A guerra de “narrativas” sobre a matriz futura ideal no setor é uma prática recorrente. Quase sempre “demonizam” as térmicas devido às emissões e ao custo de operação. Vale uma revisão sobre esse conceito, já que que elas serão utilizadas como um “seguro” momentâneo. Seu custo e intensidade de emissão ocorrem conforme a necessidade do sistema e sob os comandos do operador nacional. Entendemos que os “debates” sem embasamento técnico buscam defender parcelas futuras cada vez maiores de energia. Esquecem de colocar a segurança do consumidor como protagonista e deixam de fazer a conta do “custo evitado” da falta de energia para toda a sociedade.

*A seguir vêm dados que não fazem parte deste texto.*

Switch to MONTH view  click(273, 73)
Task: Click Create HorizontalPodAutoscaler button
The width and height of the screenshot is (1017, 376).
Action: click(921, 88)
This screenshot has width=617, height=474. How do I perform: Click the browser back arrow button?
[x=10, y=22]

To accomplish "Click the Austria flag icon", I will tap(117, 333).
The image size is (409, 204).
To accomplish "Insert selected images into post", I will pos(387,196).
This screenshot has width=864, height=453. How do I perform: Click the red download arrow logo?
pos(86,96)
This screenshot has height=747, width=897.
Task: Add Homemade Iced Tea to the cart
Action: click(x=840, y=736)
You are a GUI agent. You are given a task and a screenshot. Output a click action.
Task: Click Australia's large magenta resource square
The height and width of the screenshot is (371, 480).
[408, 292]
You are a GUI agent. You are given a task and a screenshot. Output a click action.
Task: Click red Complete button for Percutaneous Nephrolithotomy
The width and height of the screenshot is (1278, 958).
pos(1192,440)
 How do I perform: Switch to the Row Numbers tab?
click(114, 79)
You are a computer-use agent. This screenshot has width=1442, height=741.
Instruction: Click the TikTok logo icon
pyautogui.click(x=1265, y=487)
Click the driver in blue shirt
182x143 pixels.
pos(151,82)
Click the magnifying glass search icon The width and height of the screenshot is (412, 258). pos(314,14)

Ao longo dos anos, questões como a intermitência e o armazenamento de energia poderão ser sanadas sem risco de abastecimento aos consumidores do sistema elétrico. As termelétricas seguirão em processo de evolução, tornando-se mais eficientes e menos poluentes. Essa coexistência garantirá ao Brasil a possibilidade de realizar mudanças estruturais e ampliar investimentos em renováveis com segurança elétrica e energética.
Luiz Fernando Leone Vianna* é vice-presidente Institucional e Regulatório do Grupo Delta Energia. Na empresa, tem ocupado posições de liderança. Formado em Administração de Empresas e Engenharia Elétrica, pela UFPR, foi diretor geral da Itaipu Binacional e da Companhia Paranaense de Energia – Copel Holding e presidente da Apine. Também integra o Conselho de Administração da Abraceel e a presidência do World Energy Council Brasil, entre outros.
João Carlos Mello** é CEO e fundador da Thymos Energia. Na empresa, lidera projetos de Consultoria, P&D e Gestão. É membro da Academia Nacional de Engenharia e diretor-presidente do Cigré Brasil. Mello é doutor e mestre em Engenharia Elétrica pela PUC-RJ.